The Bloody Mary

The Bloody Mary’s creation is the story of myth and legend but many argue Fernand Petiot invented it at Harry’s New York Bar, Paris, in 1920. It is thought he was experimenting with tomato juice and vodka and possibly named it after Mary Queen of Scots; a customer of Fernand’s named Mary; or indeed a waitress at the Bucket of Blood in Chicago – quite what she did isn’t so well documented, but we’re better off ignorant on that one.

Fernand found fame with the beverage when he transported it to New York and started serving it post-Prohibition at the St Regis Hotel’s King Cole Bar. The moniker of the drink was initially manipulated due to the owner’s distaste for the blood reference, and became known briefly as the apparently more patron-friendly Red Snapper. That name might still be familiar to bartenders, it would stick around and evolved into a Bloody Mary with gin.

Either way, Fernand’s drink was not born as we know it, it evolved before it would flourish and while other names have been attributed to its invention, it was Fernand who added other essential ingredients that give your gulp some pep.

By the 1950s the revisions over names and ingredients had settled and the Bloody Mary as we know it today was firmly in the fists of drinkers around the world. It’s no surprise it has endured, particularly as morning-after medicine.

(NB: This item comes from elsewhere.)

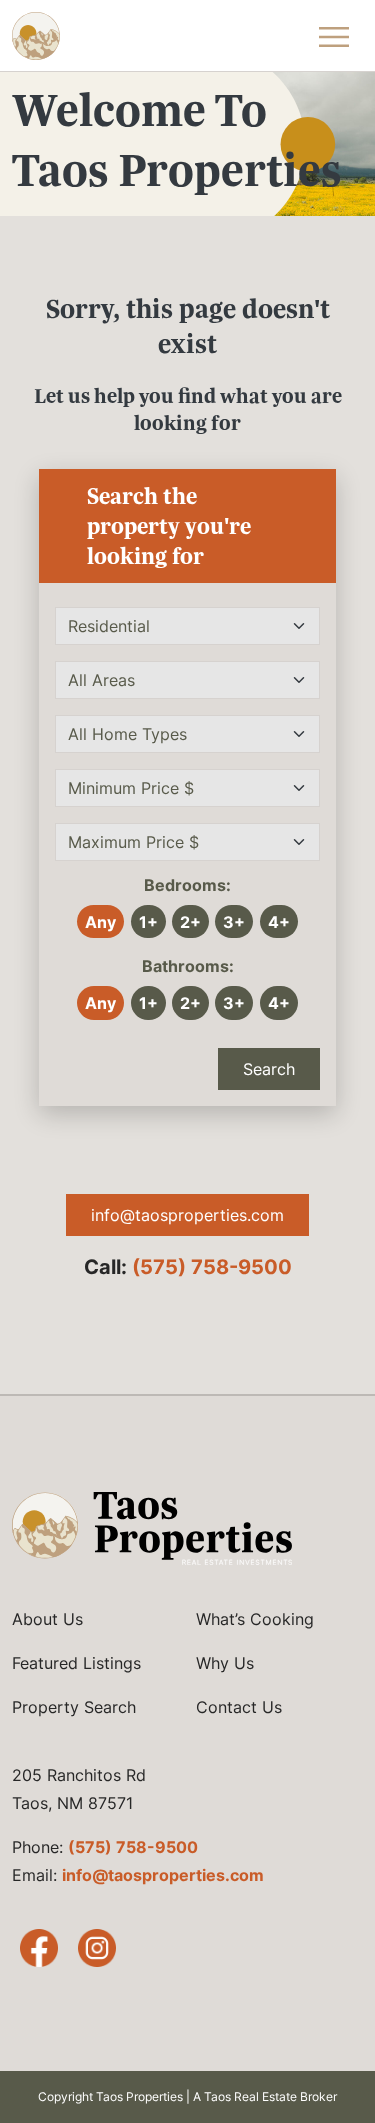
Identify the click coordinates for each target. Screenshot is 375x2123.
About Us (47, 1619)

Tomatoes are a fantastically healthy vegetable, rich in lycopene and antioxidants while the vodka delivers the all-important hair of the dog. Then there’s that spicy splendor of Worcestershire sauce and infamous fiery Tabasco, with a pinch of pepper and a splash of lemon juice to get you out of bed.


The beauty of the Bloody Mary is that it’ll bend to your every whim. Want something hot? Then add a few more dashes of Tabasco. Craving something salty? Then stir it in with the stick of celery. How you have it is entirely up to you. To that end, the bar here will gladly serve variations on the theme, so if you’re struggling to get out of your pyjamas here are a couple of suggestions from the Ketel One team.

The first is close to the standard, the second is Jimmy Barrett de Cecco’s twist, which resonated with Ketel One owner Bob Nolet.



50ml Ketel One Vodka

90ml tomato juice

20ml dry sherry

8 drops of Tabasco

4 dashes of Worcestershire sauce

2 pinches of salt

2 grinds of black pepper


1. Combine ingredients listed above

2. Add extra salt and pepper for the rim



50ml Ketel One Vodka

15ml white balsamic vinegar

15ml fresh lemon juice

Pinch of salt and pepper

1 ripe tomato


1. Slice the tomato into segments and muddle in the base of the shaker.

2. Add the rest of the ingredients.

3. Shake with ice and double strain into a chilled coupe.